Intervention de Sylvia Pinel

Séance en hémicycle du mardi 5 octobre 2021 à 15h00
Interdiction des pratiques visant à modifier l'orientation sexuelle ou l'identité de genre d'une personne — Discussion générale

Photo issue du site de l'Assemblée nationale ou de WikipediaSylvia Pinel :

Les thérapies de conversion, qui n'ont de thérapie que le nom, ont pour objectif de modifier l'orientation sexuelle ou l'identité de genre d'une personne contre son gré. Elles sont souvent réalisées sur des enfants et imposées par leurs proches, le plus souvent pour des croyances, des motifs religieux ou encore des motifs sociétaux. Les personnes victimes sont soumises à des entretiens psychologiques dégradants ou à des pratiques douteuses comme des prières de guérison. Mais ces actes peuvent aussi aller jusqu'à des violences physiques : traitements par électrochocs, injections d'hormones ou, dans certains cas, pratiques exorcistes.

Toutes ces pratiques, dans leur déroulement, sont d'une violence sans nom ; elles laissent des séquelles psychologiques et physiques lourdes aux personnes qui les subissent. Il est totalement anormal que de telles pseudo-thérapies de conversion existent encore en France, alors qu'il est prouvé depuis des décennies qu'elles ne reposent sur aucune base scientifique – puisqu'il n'y a rien à guérir.

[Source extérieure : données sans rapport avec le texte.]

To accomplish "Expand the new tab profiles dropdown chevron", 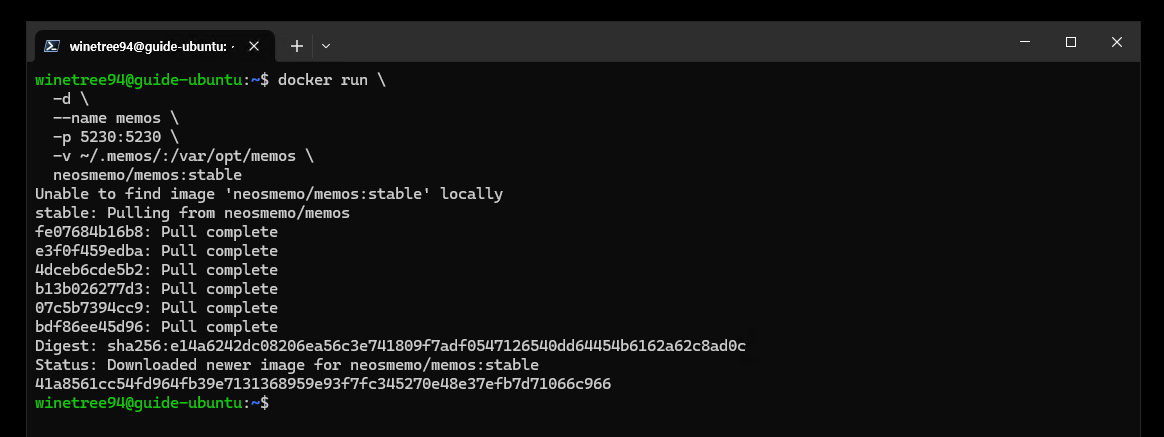I will pos(325,46).
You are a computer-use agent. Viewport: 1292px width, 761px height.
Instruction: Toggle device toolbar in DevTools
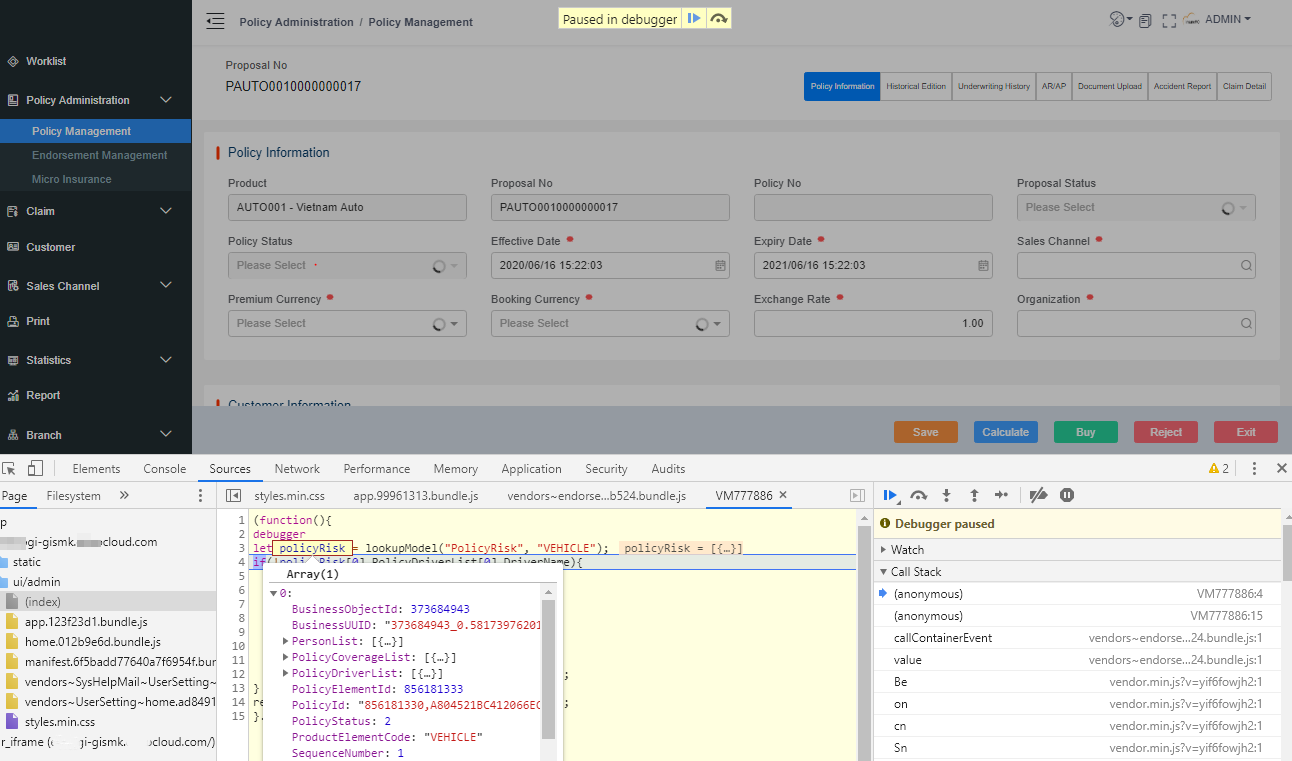click(x=35, y=468)
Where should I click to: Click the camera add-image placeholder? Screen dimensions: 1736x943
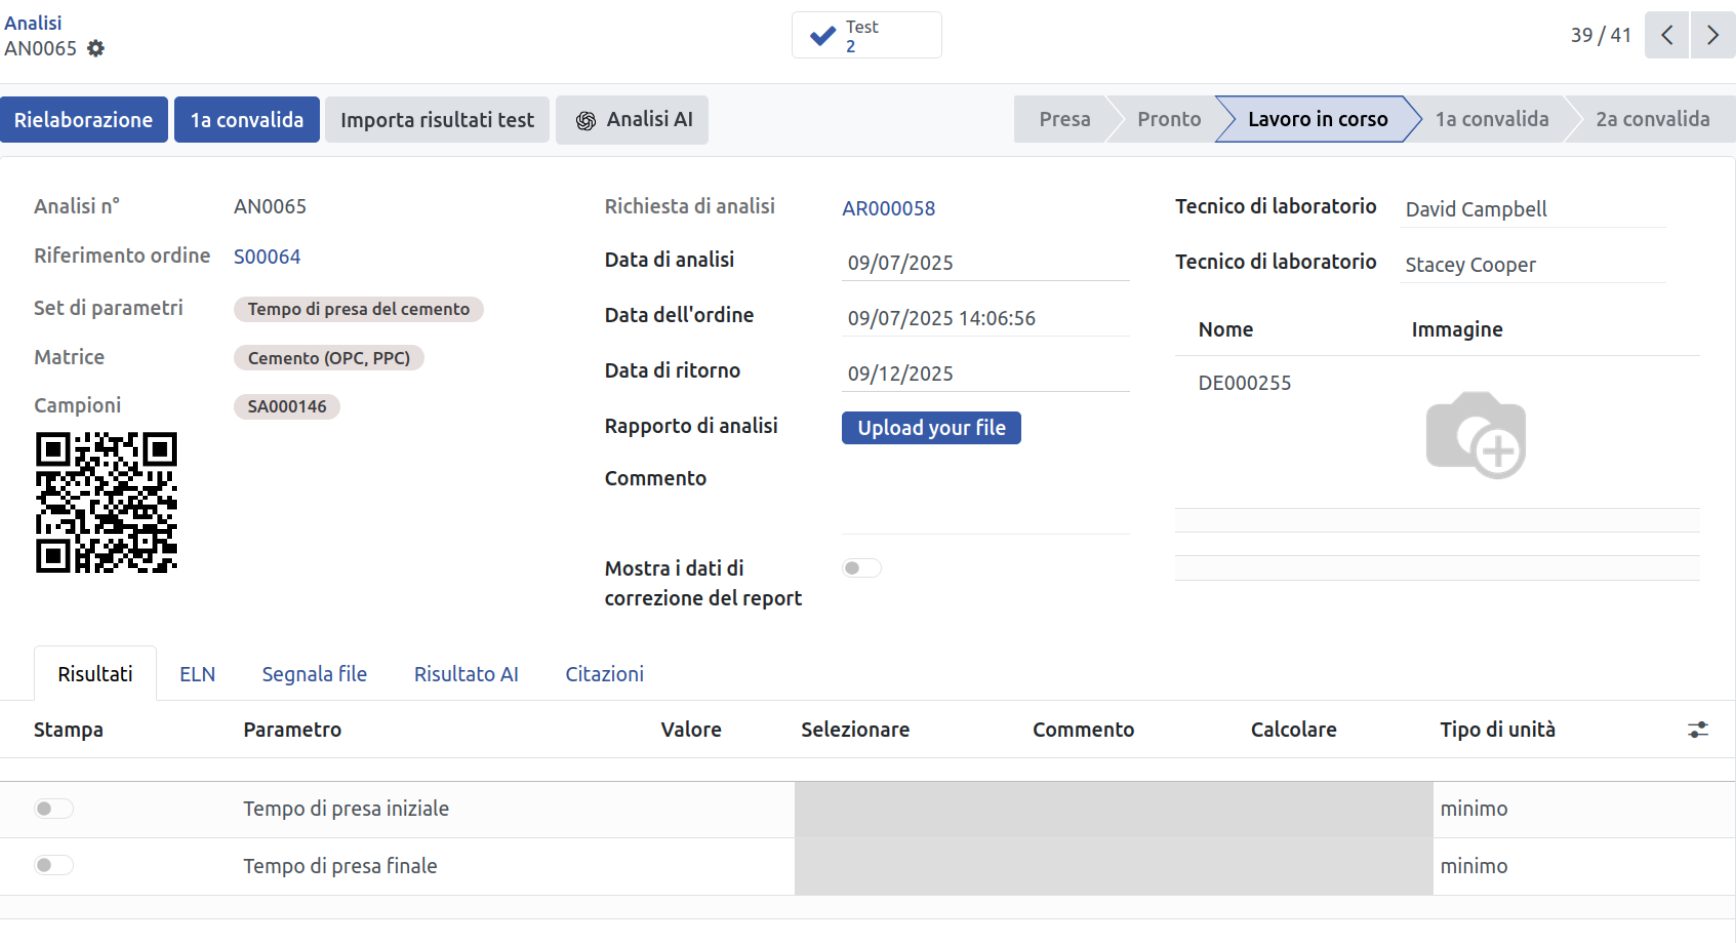1475,435
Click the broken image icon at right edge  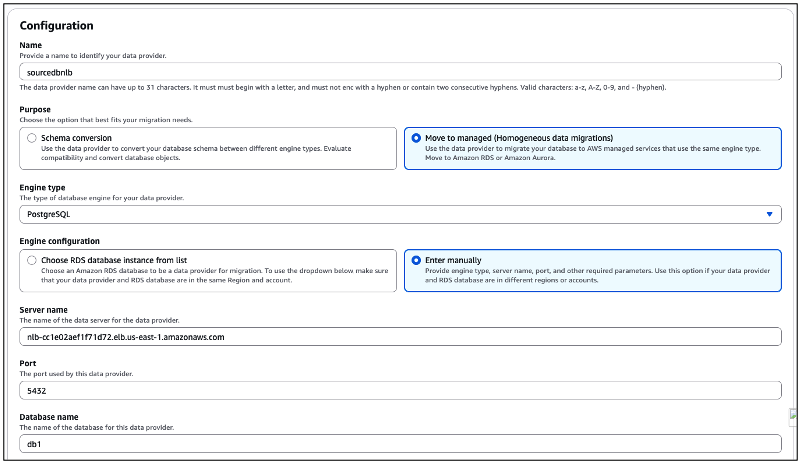[x=793, y=416]
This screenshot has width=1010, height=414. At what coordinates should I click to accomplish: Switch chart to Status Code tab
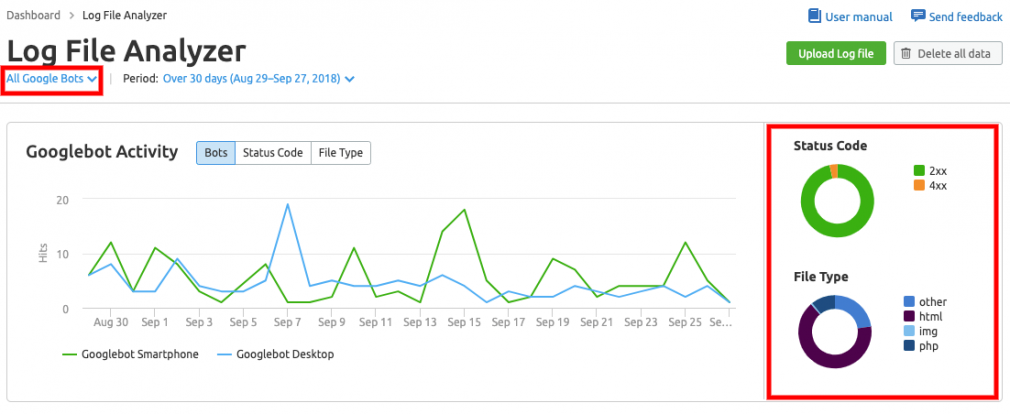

Le groupe indépendant d'experts de médecine légale estime que proposer des thérapies de conversion constitue une forme de tromperie, de publicité mensongère et d'escroquerie. Un rapport des Nations unies les qualifie même de tortures, et considère qu'elles entraînent des risques élevés de troubles mentaux, de dépression et de suicide. Ajoutons que, selon une étude américaine réalisée en 2019 auprès de 28 000 personnes transgenres, celles qui ont subi une thérapie de conversion dès l'enfance encourent un risque de suicide quatre fois supérieur au groupe témoin. La décision d'infliger de telles thérapies à un enfant comporte des risques graves pour sa santé, et n'est en aucun cas conforme au principe de son intérêt supérieur.

La proposition de loi vise à interdire de telles pratiques de manière explicite, en définissant juridiquement les thérapies de conversion et en créant une peine de deux ans d'emprisonnement pour ceux qui les infligent. Les médecins prétendant pouvoir modifier l'orientation sexuelle ou l'identité de genre d'une personne s'exposeront à la même peine, et pourront se voir interdits d'exercer. Il est absolument nécessaire d'inscrire ces interdictions dans la loi, pour mettre un coup d'arrêt net à la propagation de tels actes. En effet, bien qu'elles soient aussi cruelles qu'inutiles, les thérapies de conversion seraient en croissance en France – c'est ce que démontrent les journalistes Jean-Loup Adénor et Timothée de Rauglaudre dans leur livre Dieu est amour. Infiltrés parmi ceux qui veulent « guérir » les homosexuels, publié en 2019 après deux ans d'enquête.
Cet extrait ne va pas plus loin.